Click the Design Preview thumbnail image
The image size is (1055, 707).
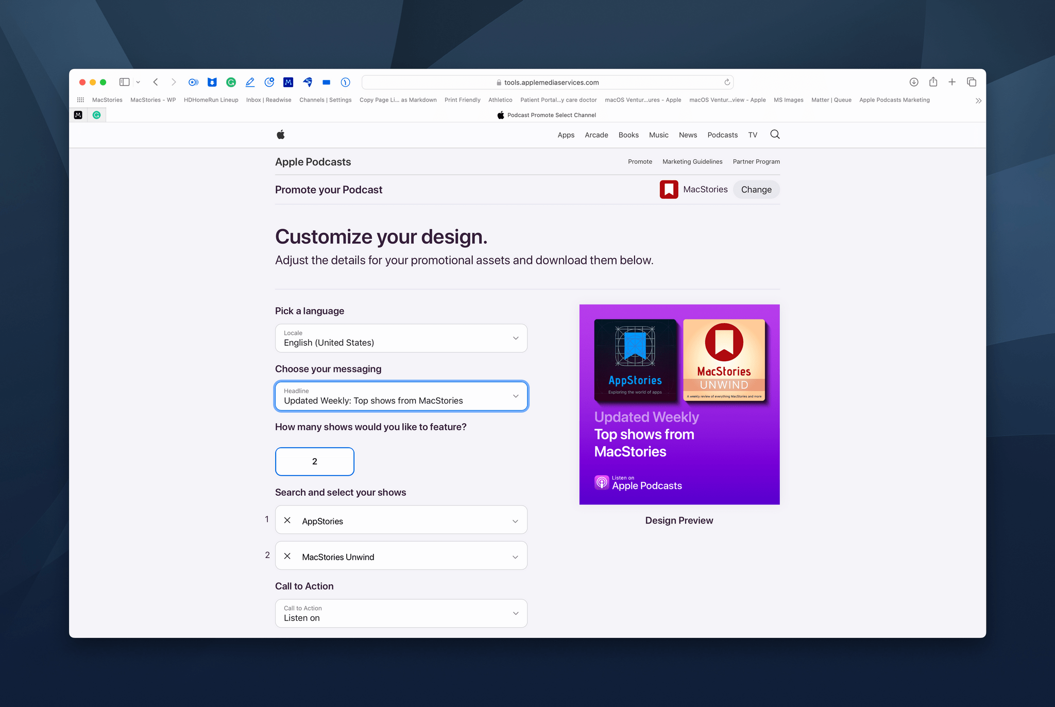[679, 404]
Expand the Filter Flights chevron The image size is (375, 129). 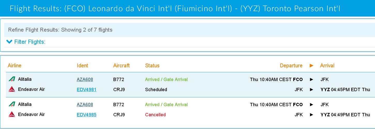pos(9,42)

# # # #

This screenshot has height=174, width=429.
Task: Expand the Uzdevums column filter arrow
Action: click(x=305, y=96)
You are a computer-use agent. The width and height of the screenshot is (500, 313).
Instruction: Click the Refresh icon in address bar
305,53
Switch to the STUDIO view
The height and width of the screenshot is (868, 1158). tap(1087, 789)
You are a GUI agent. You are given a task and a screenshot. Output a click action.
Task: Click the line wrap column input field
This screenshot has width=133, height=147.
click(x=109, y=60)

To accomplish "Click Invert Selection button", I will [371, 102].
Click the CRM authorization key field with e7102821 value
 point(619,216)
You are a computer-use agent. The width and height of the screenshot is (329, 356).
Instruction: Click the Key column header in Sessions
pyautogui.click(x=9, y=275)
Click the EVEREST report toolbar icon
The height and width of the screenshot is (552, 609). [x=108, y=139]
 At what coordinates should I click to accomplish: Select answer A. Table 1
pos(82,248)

# # # #

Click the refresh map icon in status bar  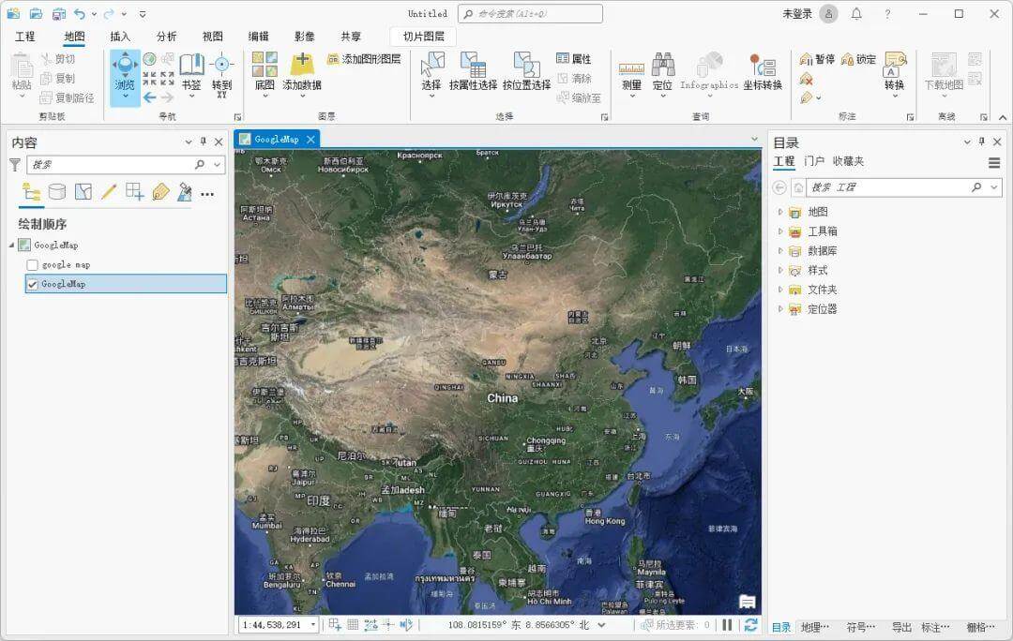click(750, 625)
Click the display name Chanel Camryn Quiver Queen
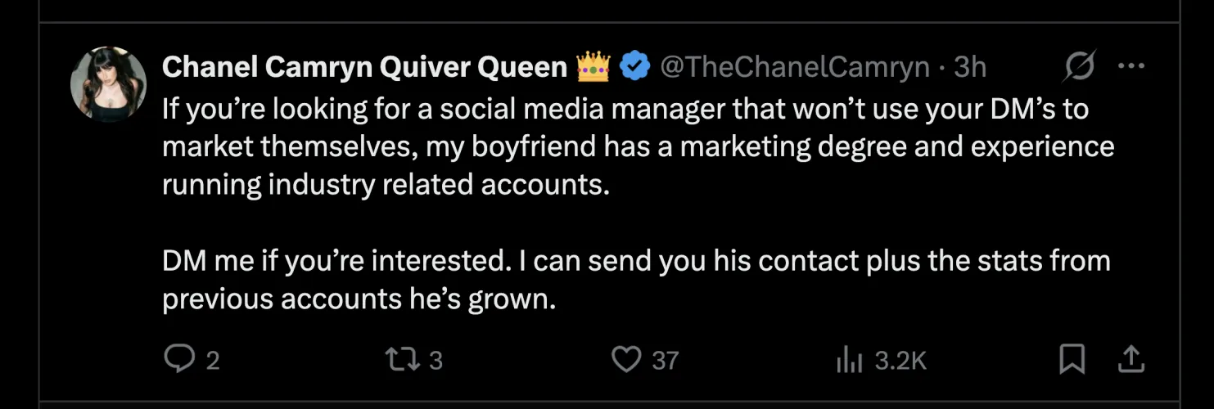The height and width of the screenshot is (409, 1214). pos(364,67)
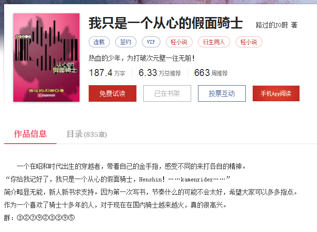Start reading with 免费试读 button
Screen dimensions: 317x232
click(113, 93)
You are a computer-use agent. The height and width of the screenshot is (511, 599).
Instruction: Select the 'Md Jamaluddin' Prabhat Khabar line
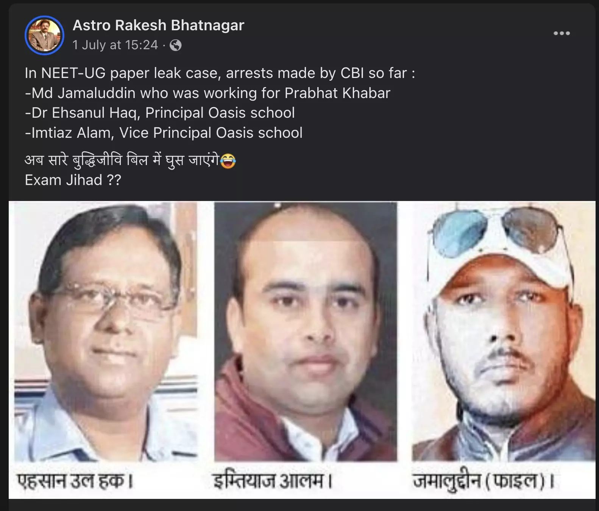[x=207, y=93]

# # # #

• _EXERCISE DIRECTIONS_
Look through the material and copy each line that has "computer".

• _OUTPUT FOR THIS EXERCISE_
You are a computer-use agent. The width and height of the screenshot is (500, 313).
You are a computer-use agent. The width and height of the screenshot is (329, 356).
You are a computer-use agent. The height and width of the screenshot is (511, 599).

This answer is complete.